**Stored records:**
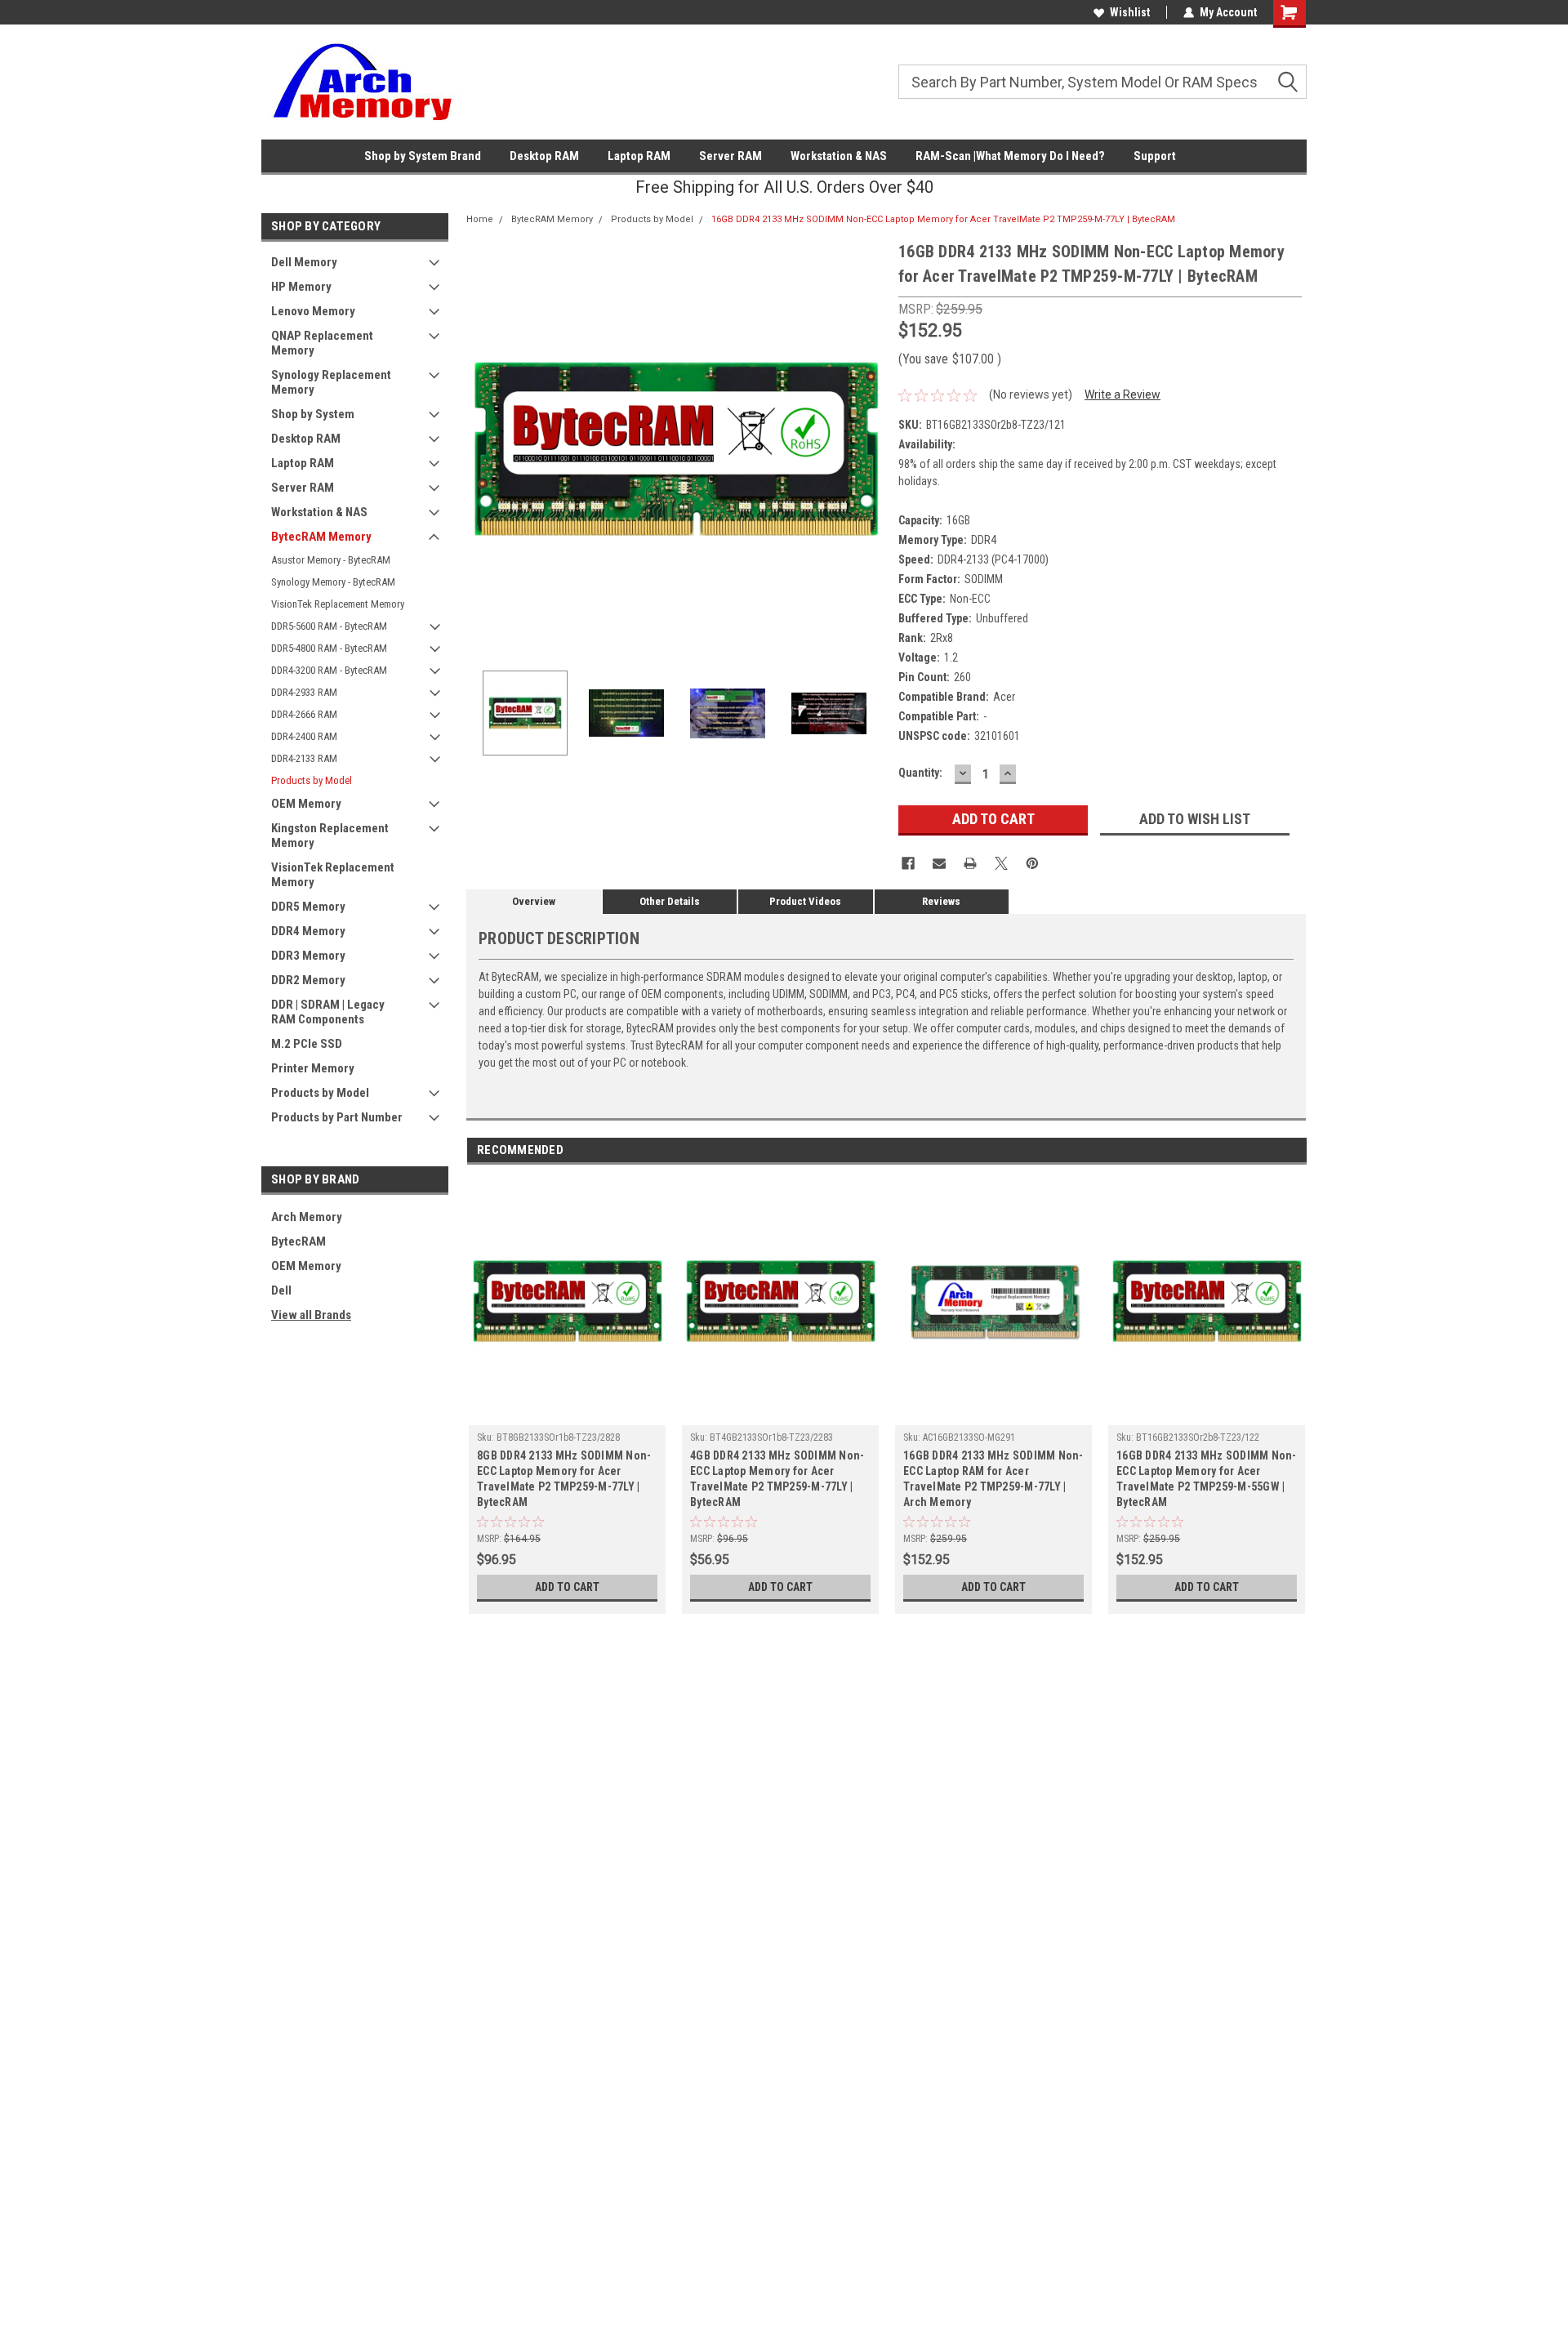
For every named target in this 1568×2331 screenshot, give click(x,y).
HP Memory (301, 286)
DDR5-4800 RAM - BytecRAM (329, 648)
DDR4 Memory (308, 931)
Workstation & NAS (839, 156)
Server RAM (730, 156)
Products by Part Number (337, 1117)
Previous (482, 449)
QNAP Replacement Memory (322, 343)
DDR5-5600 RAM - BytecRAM (329, 626)
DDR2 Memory (308, 980)
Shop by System (312, 414)
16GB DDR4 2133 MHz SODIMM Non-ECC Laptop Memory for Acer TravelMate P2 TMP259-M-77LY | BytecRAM (943, 219)
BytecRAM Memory (321, 536)
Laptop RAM (639, 156)
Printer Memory (312, 1068)
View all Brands (311, 1315)
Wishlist (1130, 12)
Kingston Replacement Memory (330, 835)
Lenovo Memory (313, 311)
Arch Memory (306, 1217)
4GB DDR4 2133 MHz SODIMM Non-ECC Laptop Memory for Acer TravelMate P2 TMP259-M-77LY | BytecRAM (777, 1479)
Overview (533, 901)
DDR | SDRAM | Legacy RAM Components (328, 1012)
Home (479, 219)
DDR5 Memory (308, 906)
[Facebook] (908, 863)
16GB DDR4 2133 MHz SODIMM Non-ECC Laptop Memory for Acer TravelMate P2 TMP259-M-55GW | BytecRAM (1206, 1479)
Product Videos (805, 901)
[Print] (970, 863)
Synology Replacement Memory (331, 382)
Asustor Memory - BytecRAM (330, 560)
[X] (1001, 863)
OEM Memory (306, 803)
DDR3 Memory (308, 955)
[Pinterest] (1032, 863)
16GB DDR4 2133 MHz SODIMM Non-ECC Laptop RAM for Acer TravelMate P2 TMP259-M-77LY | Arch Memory (993, 1479)
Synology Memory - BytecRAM (333, 582)
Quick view (568, 1413)
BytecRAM (298, 1241)
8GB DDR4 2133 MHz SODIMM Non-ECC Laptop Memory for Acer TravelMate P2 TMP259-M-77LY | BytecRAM (564, 1479)
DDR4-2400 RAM (304, 736)
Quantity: (920, 772)
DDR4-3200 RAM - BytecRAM (329, 670)
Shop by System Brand (422, 156)
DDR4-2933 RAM (304, 692)
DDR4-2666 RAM (304, 714)
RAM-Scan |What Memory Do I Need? (1010, 156)
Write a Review (1122, 394)
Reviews (941, 901)
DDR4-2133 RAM (304, 758)
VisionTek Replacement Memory (337, 604)
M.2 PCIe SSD (306, 1043)
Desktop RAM (544, 156)
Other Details (669, 901)
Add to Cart (567, 1586)
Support (1155, 156)
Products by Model (311, 780)
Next (869, 449)
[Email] (939, 863)
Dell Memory (304, 262)
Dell (281, 1290)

**Instructions for the task:** A copy of each line above that holds the word "BytecRAM" is the expected answer.

**Task response:**
DDR5-4800 RAM - BytecRAM (329, 648)
DDR5-5600 RAM - BytecRAM (329, 626)
16GB DDR4 2133 MHz SODIMM Non-ECC Laptop Memory for Acer TravelMate P2 TMP259-M-77LY | BytecRAM (943, 219)
BytecRAM Memory (321, 536)
4GB DDR4 2133 MHz SODIMM Non-ECC Laptop Memory for Acer TravelMate P2 TMP259-M-77LY | BytecRAM (777, 1479)
16GB DDR4 2133 MHz SODIMM Non-ECC Laptop Memory for Acer TravelMate P2 TMP259-M-55GW | BytecRAM (1206, 1479)
Asustor Memory - BytecRAM (330, 560)
Synology Memory - BytecRAM (333, 582)
BytecRAM (298, 1241)
8GB DDR4 2133 MHz SODIMM Non-ECC Laptop Memory for Acer TravelMate P2 TMP259-M-77LY | BytecRAM (564, 1479)
DDR4-3200 RAM - BytecRAM (329, 670)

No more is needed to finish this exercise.